Luto! Morre Ladel, um dos maiores goleiros do futebol paranaense

Ex-goleiro de Coritiba, Colorado e Operário faleceu aos 77 anos, em Ponta Grossa, deixando um legado marcado por recordes e grandes atuações no futebol do Paraná

Foto: arquivo

O ex-goleiro Ladel
Ladel durante sua passagem pelo Coritiba

O futebol paranaense está de luto. Morreu nesta terça-feira (1º), aos 77 anos, o ex-goleiro Agenor Suzano dos Reis, o Ladel, considerado um dos principais arqueiros da história do futebol do estado. Ele estava internado havia alguns dias no Hospital Bom Jesus, em Ponta Grossa, onde faleceu.

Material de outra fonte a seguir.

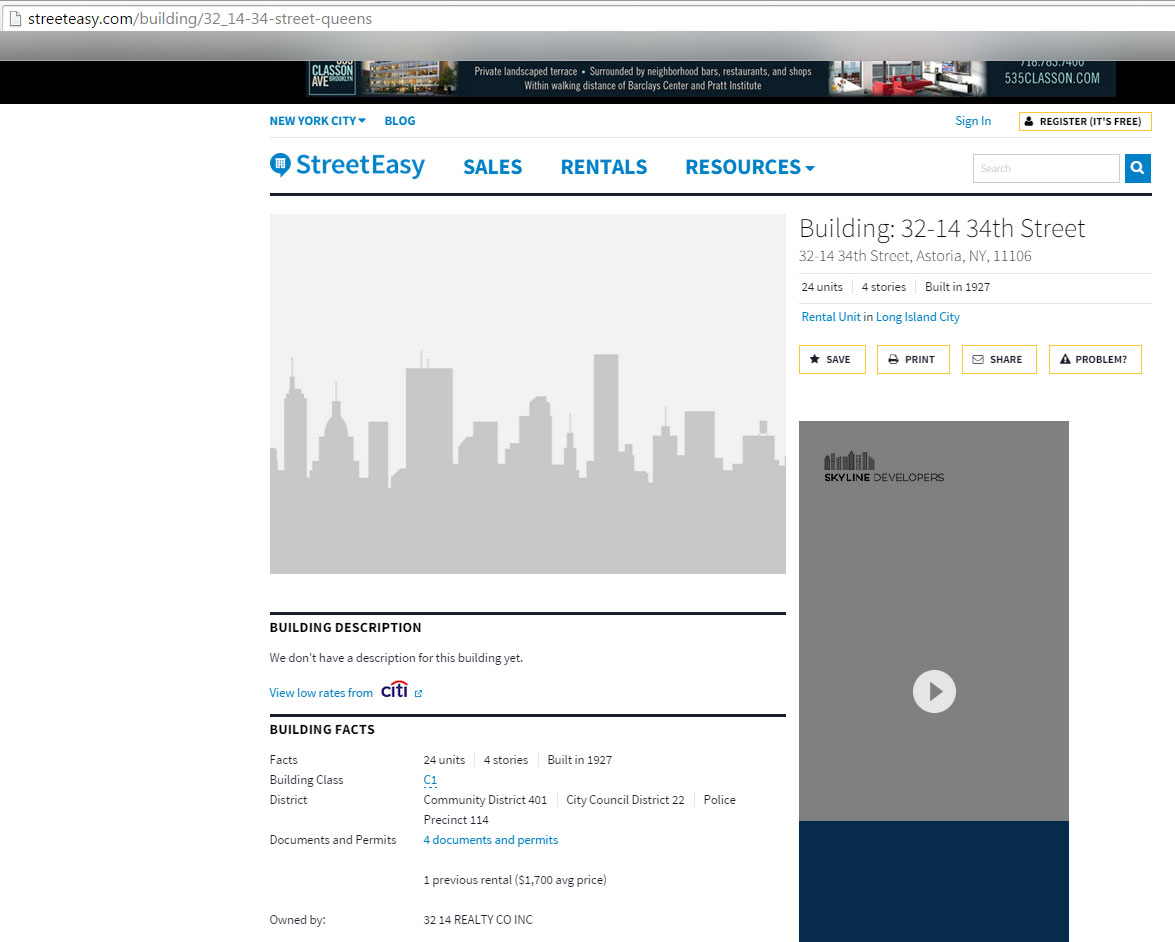Expand the Resources menu
The width and height of the screenshot is (1175, 942).
click(749, 167)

O corpo está sendo velado na Capela Municipal de Ponta Grossa, e o sepultamento está marcado para as 16h desta quarta-feira (2), no Cemitério São João Batista.

Destaque do futebol paranaense nos anos 1970

Natural de Jacarezinho (PR), onde nasceu em 1º de dezembro de 1948, Ladel iniciou a carreira no Grêmio Oeste de Guarapuava, ainda na década de 1960. Após passagem pelo Pontagrossense, chegou ao Coritiba em 1971.

Mesmo disputando posição com Jairo, um dos grandes goleiros da história do clube, Ladel teve oportunidades como titular e permaneceu no Coxa até 1974.

Na sequência, transferiu-se para o Colorado, equipe que posteriormente daria origem ao Paraná Clube, onde atuou entre 1974 e 1977, consolidando-se como um dos principais goleiros do futebol paranaense. Também teve uma breve passagem pelo Figueirense.

Recorde histórico no Operário

Foi com a camisa do Operário Ferroviário, a partir de 1980, que Ladel escreveu um dos capítulos mais marcantes de sua carreira.

Naquele ano, estabeleceu um recorde estadual ao permanecer 1.027 minutos sem sofrer gols, sequência que correspondeu a 11 partidas consecutivas com a meta invicta.


Até hoje, o ex-goleiro é lembrado por muitos torcedores como o maior arqueiro da história do Fantasma, sendo uma referência para diferentes gerações do clube.

Carreira e vida após os gramados

Além de Coritiba, Colorado, Operário e Figueirense, Ladel também defendeu o Paysandu de Brusque, o Palmeiras de Blumenau e o Guarapuava.

Após encerrar a carreira como jogador profissional, fixou residência em Ponta Grossa, onde trabalhou como funcionário público municipal até a aposentadoria.

Sua morte representa a despedida de um dos nomes mais importantes da história do futebol paranaense.